Because of the risk of nocturnal hypertension in CKD, recent studies have examined the effect on the circadian rhythm of BP of administering antihypertensive drugs at night rather than during the day. The first study was reported by Hermida et al.,49 and since then a lot of studies have been published that support the benefits of this simple maneuver on cardiovascular risk, BP control, and the effects on GF.23,50 Future recommendations may include an evening dose of antihypertensive drugs in patients with CKD.
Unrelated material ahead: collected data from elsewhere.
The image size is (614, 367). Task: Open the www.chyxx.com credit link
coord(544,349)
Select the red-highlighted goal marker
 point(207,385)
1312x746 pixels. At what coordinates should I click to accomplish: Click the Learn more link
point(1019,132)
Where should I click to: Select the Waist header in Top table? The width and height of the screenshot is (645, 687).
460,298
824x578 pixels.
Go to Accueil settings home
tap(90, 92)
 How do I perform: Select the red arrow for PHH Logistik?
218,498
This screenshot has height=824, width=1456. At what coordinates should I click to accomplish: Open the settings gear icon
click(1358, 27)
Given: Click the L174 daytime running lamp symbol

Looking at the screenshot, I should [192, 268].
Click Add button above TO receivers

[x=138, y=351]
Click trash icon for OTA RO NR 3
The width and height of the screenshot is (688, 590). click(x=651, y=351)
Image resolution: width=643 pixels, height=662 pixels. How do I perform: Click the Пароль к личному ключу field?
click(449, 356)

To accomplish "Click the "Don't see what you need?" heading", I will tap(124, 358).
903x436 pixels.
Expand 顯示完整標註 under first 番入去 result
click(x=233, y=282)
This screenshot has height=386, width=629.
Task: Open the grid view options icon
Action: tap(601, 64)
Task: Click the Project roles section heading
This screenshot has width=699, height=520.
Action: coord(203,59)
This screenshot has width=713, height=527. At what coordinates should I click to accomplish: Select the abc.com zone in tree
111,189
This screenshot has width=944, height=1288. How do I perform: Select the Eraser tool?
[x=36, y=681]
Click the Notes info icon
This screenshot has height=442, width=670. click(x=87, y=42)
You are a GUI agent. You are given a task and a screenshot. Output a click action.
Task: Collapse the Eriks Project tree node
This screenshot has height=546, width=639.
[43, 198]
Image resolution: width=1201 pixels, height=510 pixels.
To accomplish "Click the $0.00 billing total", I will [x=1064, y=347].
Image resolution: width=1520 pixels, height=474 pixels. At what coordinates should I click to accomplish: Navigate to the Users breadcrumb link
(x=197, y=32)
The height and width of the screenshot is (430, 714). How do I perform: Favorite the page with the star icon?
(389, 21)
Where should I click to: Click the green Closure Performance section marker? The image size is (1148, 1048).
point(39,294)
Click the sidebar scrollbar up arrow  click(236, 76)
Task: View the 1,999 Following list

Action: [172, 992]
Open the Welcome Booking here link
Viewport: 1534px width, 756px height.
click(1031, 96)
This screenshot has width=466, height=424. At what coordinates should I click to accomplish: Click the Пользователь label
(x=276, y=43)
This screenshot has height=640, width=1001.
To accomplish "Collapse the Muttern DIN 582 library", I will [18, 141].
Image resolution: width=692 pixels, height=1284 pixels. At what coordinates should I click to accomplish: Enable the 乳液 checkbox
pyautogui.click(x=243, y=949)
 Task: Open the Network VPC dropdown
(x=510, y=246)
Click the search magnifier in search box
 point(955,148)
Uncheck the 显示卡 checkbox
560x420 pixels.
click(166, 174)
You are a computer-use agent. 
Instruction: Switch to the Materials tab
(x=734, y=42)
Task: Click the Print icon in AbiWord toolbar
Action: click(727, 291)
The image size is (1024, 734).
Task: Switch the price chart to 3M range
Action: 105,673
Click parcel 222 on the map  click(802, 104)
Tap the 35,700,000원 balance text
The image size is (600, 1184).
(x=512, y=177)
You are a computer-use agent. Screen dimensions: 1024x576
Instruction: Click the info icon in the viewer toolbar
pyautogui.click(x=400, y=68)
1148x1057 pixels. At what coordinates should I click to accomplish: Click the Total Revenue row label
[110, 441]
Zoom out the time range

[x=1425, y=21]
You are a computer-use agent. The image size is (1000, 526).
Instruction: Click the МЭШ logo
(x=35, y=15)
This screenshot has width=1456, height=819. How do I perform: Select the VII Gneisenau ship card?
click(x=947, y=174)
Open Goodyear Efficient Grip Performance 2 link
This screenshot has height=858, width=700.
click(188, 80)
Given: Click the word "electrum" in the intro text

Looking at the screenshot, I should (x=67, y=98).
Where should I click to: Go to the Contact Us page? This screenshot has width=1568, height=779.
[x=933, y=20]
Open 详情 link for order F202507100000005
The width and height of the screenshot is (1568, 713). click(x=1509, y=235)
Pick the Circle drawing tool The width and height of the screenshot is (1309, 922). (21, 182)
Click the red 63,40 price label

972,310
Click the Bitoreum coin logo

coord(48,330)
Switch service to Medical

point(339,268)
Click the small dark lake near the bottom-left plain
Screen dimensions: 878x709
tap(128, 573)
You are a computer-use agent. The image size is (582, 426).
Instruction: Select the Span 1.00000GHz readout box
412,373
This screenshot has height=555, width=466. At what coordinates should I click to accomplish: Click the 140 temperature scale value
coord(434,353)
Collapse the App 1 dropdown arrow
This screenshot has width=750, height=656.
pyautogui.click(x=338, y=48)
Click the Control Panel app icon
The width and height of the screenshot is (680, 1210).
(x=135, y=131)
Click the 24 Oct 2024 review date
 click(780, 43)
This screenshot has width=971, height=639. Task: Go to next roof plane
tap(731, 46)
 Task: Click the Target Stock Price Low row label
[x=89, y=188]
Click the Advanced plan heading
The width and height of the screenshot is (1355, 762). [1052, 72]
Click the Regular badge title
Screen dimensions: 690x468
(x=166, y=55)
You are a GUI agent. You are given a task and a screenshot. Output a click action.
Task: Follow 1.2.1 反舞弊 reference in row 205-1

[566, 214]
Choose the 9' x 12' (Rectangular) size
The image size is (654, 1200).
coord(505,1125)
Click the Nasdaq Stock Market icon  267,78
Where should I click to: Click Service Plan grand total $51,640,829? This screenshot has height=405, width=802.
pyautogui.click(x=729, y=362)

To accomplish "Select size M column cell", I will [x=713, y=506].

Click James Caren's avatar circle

Lifestyle changes aimed at weight loss
For over a decade it has been known that about 13% of patients starting dialysis are obese (BMI > 35 mg/m2), and 60% of transplant patients are overweight or obese.50 Obesity is an independent risk factor for hypertension, CKD, and kidney failure. The data on weight loss and its effect on BP and renal function in subjects with CKD are limited. McLaughlin et al.51 even used drug treatment in addition to a program of diet, exercise, and high motivation for study subjects to lose weight over 12 months. The results showed that the average weight loss was 4%, and about 22% of patients lost 22% of baseline weight and kept it off for 24 months. There were significant reductions in systolic BP at 24 months only in those patients who did not gain weight (-4 mm Hg [95% CI -3 to -11] and -8 mm Hg [95% CI -2 -14]). It is not recommended to use drugs to lose weight in the CKD population even though they are FDA approved, especially if the GFR is below 60 mL/min/1.73m2sc. It is important to motivate the patient to lose weight during the doctors’ visit, especially because studies in obese individuals with diabetes who do not yet have evidence of CKD report benefits over the intense lifestyle changes to prevent the clinical onset of nephropathy.52
Individuals with CKD have a high prevalence of hypertension and thus a higher risk for cardiovascular events than the general population. The study and treatment of hypertension in CKD has made progress, especially in the dialysis population. Using non-invasive technology to record BP has made it possible to reform health care for patients in terms of diagnosis, circadian pattern, clinical monitoring, drug prescription, prognosis, and risk of cardiovascular events and mortality. The timeliness of diagnosis and treatment assumes a delay in the onset of complications and the initiation of dialysis. RAAS blockage, regular dry weight monitoring in the dialysis population, and non-pharmacological interventions aimed at changing the lifestyle are the maneuvers with the greatest impact on patient morbidity and mortality.
Conflict of interest statement: The authors have completed and submitted the form translated into Spanish for the declaration of potential conflicts of interest of the International Committee of Medical Journal Editors, and none were reported in relation to this article.